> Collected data
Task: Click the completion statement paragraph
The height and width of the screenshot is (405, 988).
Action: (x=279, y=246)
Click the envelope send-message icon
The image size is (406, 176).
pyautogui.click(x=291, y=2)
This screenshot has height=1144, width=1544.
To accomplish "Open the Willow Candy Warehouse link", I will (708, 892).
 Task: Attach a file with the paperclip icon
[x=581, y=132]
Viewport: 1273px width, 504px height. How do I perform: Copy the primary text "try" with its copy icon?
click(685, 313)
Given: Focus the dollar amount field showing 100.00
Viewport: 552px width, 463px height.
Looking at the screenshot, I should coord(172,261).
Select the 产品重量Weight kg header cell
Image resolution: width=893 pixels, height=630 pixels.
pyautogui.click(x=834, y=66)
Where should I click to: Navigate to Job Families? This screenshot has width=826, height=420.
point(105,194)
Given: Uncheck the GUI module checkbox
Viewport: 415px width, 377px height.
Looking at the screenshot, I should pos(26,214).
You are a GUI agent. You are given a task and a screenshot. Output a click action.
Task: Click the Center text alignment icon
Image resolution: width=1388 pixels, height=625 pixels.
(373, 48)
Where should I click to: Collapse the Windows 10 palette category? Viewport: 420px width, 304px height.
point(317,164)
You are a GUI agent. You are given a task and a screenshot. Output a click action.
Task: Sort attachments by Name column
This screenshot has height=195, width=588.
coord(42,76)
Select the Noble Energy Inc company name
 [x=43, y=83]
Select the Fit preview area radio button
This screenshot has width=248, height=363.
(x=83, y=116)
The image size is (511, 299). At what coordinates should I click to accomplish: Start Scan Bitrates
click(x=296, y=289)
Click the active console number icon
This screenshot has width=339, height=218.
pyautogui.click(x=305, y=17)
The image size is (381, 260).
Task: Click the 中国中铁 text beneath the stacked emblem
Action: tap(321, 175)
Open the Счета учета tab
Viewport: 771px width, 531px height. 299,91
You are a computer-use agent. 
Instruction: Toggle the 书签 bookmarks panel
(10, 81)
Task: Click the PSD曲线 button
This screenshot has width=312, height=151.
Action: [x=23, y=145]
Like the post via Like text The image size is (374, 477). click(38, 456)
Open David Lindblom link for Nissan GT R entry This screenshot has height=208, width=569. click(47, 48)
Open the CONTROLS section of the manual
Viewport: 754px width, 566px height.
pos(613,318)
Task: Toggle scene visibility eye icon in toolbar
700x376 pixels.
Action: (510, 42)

> Action item
Scan the data above, find each line with "link", and copy it.

> Result of the exercise
To accomplish "Open the Willow Candy Warehouse link", I will (708, 892).
Open David Lindblom link for Nissan GT R entry This screenshot has height=208, width=569. click(47, 48)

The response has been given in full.